In an art world frenzied by novelty, Jon Warren Lentz is quietly forging an original art, a distinctive body of work in an unusual medium. His medium is glass, in which he paints by sculpting, sand-carving forms into the glass on both sides. The carving commences with a sustained blast, no erasures are possible. The surfaces of the glass vary according to the amount of time the surface is blasted. For this reason, each work by Lentz is rich in textures with variable depths that caress the sight and invite touch. Each responds to the changing light of day and year, thus becoming a matrix for light, prismatic color and shadow.
Lentz’ sculptures interact dynamically with the interior, but a piece by Lentz also acts upon it. He offers more than just a form to be viewed. These sandcarved images trace patterns of shifting forms upon the room. Lentz’ pieces are like paintings, but paintings in depth. Their textures are actual and sensuous, not merely illusionistic. Even more striking, the forms sculpted into one side of the glass become visually entangled with those on the other. Together they create a counterpoint that, like musical counterpoint, moves with shifting emphasis. As the sun shifts, an austere and deep edge may be smoothed by a shadow cast from a form on the other side of the glass, which then grows sharp again. Patterns of responsive forms within the work emerge in different ways through different lights. In this way sculptures and windows by Lentz are living works of art. Their beauty and complexity give rise to pleasures rich and subtle, various in the lights of one’s own changing thoughts and feelings.
As Lentz speaks about his work and wider intellectual interests, one comes to see the inspiration behind his artistic explorations. Those works inspired by the Classics, such as the myths of Ovid, or Homeric epic, weave a tapestry which engages both the myth itself, and the place that these myths assume in contemporary art and life. Likewise, the modern masters – Pound, Joyce, Eliot – recur in his conversation. So do Freud and Picasso. Freud’s interest in the multiple meanings of dream-object and Picasso’s cubism, refracting different points of view onto the picture plane – Lentz understands these as related, and distinctly modern concerns. Similarly his favorite writers explore multiple points of view, different yet equally valid, on a situation or cluster of ideas. Lentz presents these principles in a new mode, a new medium, using layered images on opposite sides of the glass, both simultaneously visible. Like these literary counterparts, he creates an art that relishes multivalent forms and multiple meanings. Lentz’ work not only demands different points of view, it creates them.

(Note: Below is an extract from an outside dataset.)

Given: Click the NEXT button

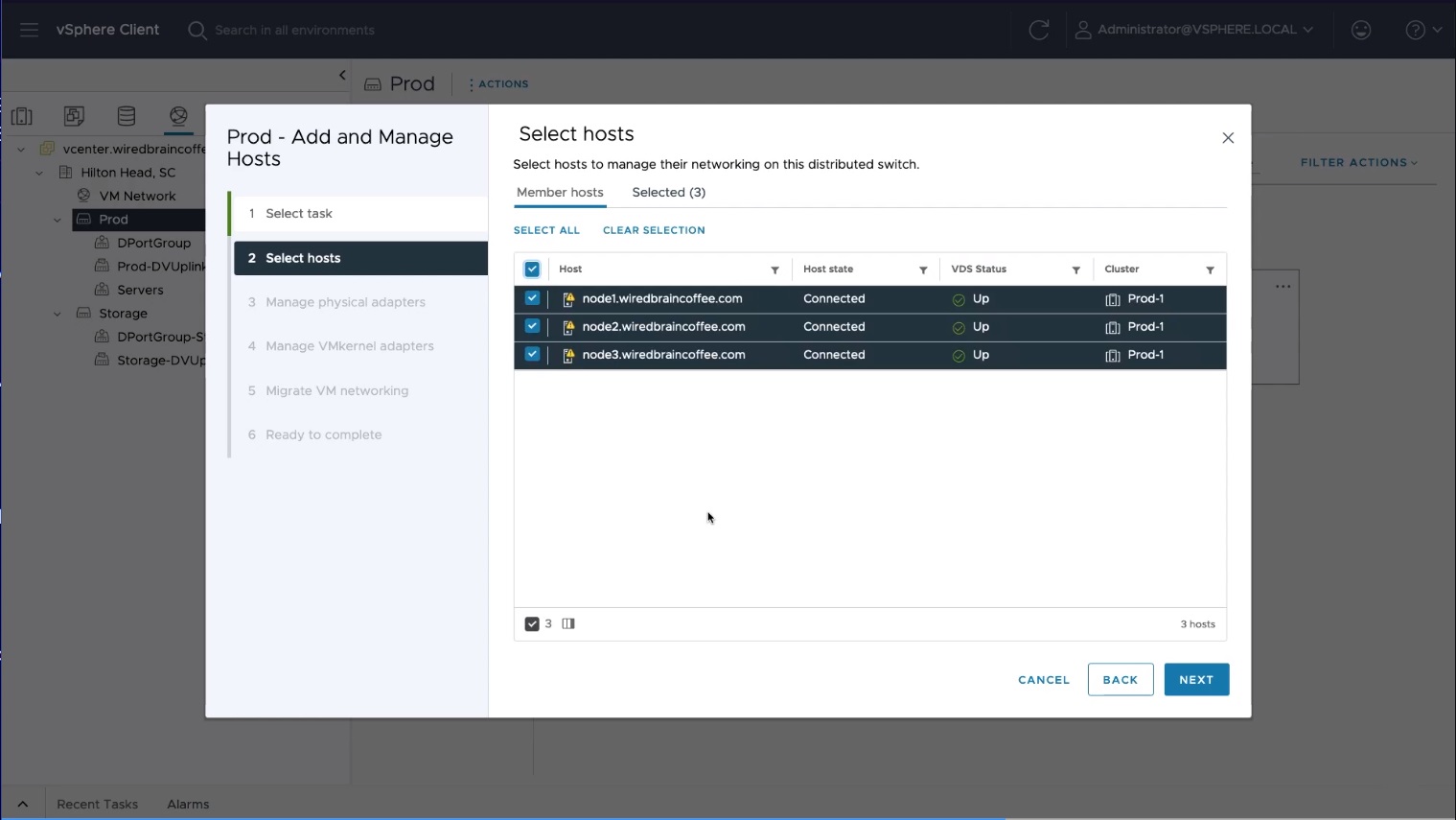Looking at the screenshot, I should tap(1195, 679).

For a serious artist visual pleasure is inseparable from cognition: the mind’s eye as well as the body’s apprehends the dance of forms. In these radiant pas de deux, Lentz manages to unite two and three dimensional surfaces, illusionistic and actual depth, color and lack of color, thereby elevating glass to a material of serious artistic intent, rivaling the time honored prevalence of paint and canvas, marble and bronze. Lentz’ work defies conventional categories because it incandescently transcends them.